* _SOURCE_
Meditation is a sure way to reach that sublime state but what is meditation? Meditation has different processes just as cooking has. Like cooking leads to making food  palatable and satisfies our hunger, meditation leads to stilling the mind which leads to satisfaction of our spiritual hunger. Just like we need to cook and eat food every day we need to meditate everyday too.

Meditation can simply mean intense concentration. Meditation can also mean reflection. Concentration on the divine to the exclusion of all else is naturally the path of “bhakti yoga” and this is the path that most religions of the world uphold and beckon us to follow. Perhaps it is easy for some and not so easy for others. Concentration on the path ahead, that which You have chosen to the exclusion of all else is “karma yoga” and this is the path many people follow too. “Jyana Yoga” is reflection and understanding of the knowledge that is inherent in this Universe.

Whichever path we choose in this journey, which is our life, all meditation comes to naught when we meditate with  the expectation of an outcome. If we consider the ideals of “bhakti yoga” the great saint Meera Bai comes first to mind. She steadfastly carried on in her bhakti to Lord Krishna (the divine, if you don’t like iconography) unminding of the consequences and neither expecting any fruit from that bhakti. Many great scientists follow the path of “karma yoga” they just carry on in their chosen field completely trusting the intuition they carry within. Neither do they expect success will come to them, neither do they get dettered by the obstacles that come their way. The theories they have finally propounded have changed the Universe as we know it literally. Finally a “jyana yogi” is one who reflects the universe in his own mind. Many “Jyana Yogis” abound in the world. Jesus was one of them and in India in living memory is Parmahansa Raman Maharshi. Tantra is definitely a path of “jyana yoga”.

Jyana Yoga is the process of self-inquiry that leads to the divine.  When ‘I’ go into the daily process of experiential meditation and catch my thoughts, then an automatic cleansing begins, because every thought is identified with an action. I understand this and then the thought changes into knowledge, this is a process of self-inquiry.

This process diffuses the ‘feeling’ connected to the thought and my action which otherwise might have been enacted stalls. The ‘feelings’ “I” experience might be pain, hurt, anger, fear, resentment, desire, covetous feelings, jealousy; whatever. Many feelings are very covered with reasoning and many times feel righteous and sanctimonious. My action will be hurtful talk, sarcasm shown, and impulsive action like shopping or over eating. My action is a defence mechanism to the “pain” “I” feel while experiencing these feelings; because deep inside the feeling lingers even after the action to quell the pain of that expereince has been enacted.

* _GIVEN INFORMATION_
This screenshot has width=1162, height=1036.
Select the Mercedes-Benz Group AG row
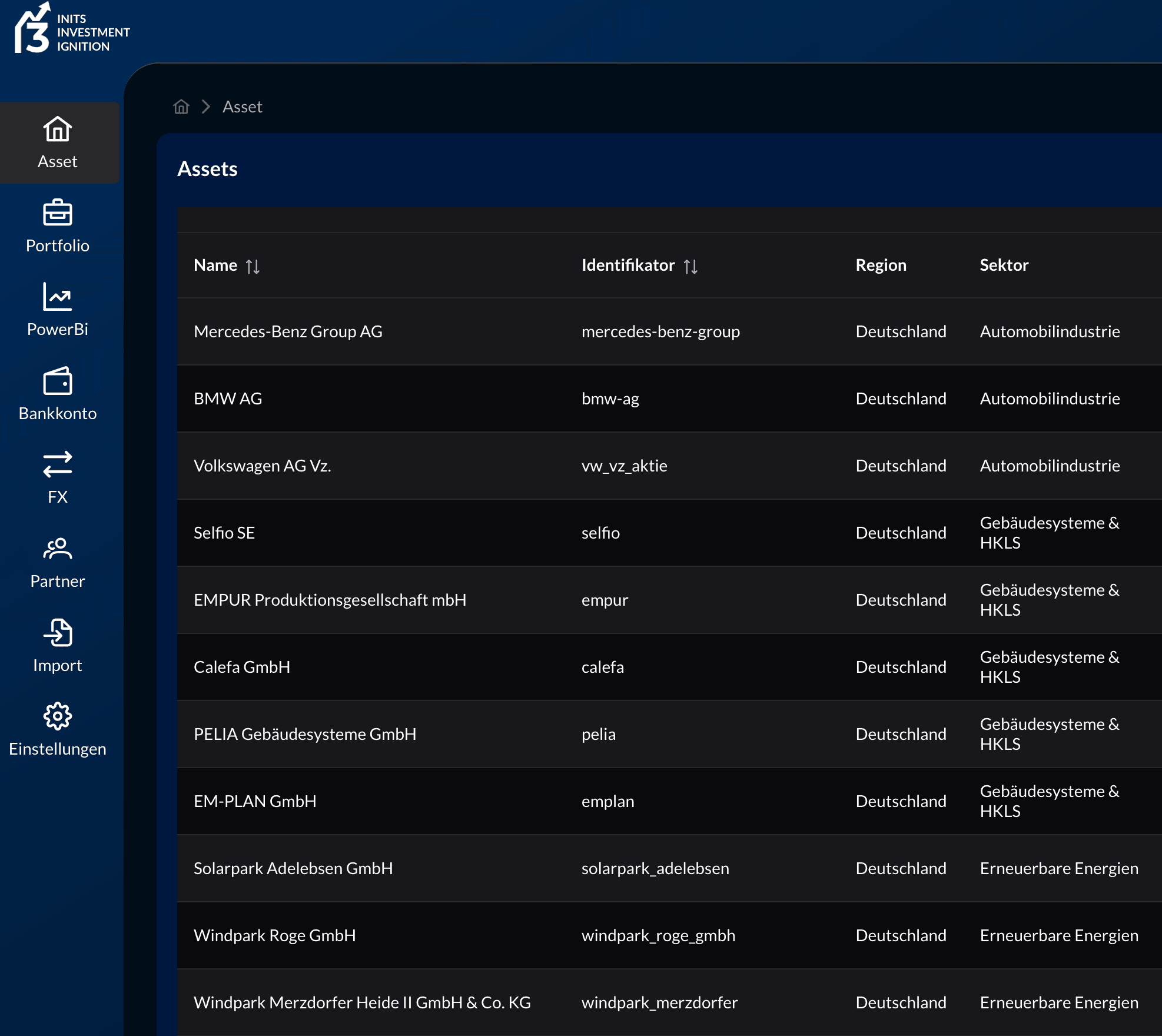[x=288, y=331]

* _YOUR INSTRUCTIONS_
From the meditation text, return the section that begins with the words "Jyana Yoga is" and ends after the words "process of self-inquiry.", copied word for word.

* _RESPONSE TO THIS EXERCISE_
Jyana Yoga is the process of self-inquiry that leads to the divine.  When ‘I’ go into the daily process of experiential meditation and catch my thoughts, then an automatic cleansing begins, because every thought is identified with an action. I understand this and then the thought changes into knowledge, this is a process of self-inquiry.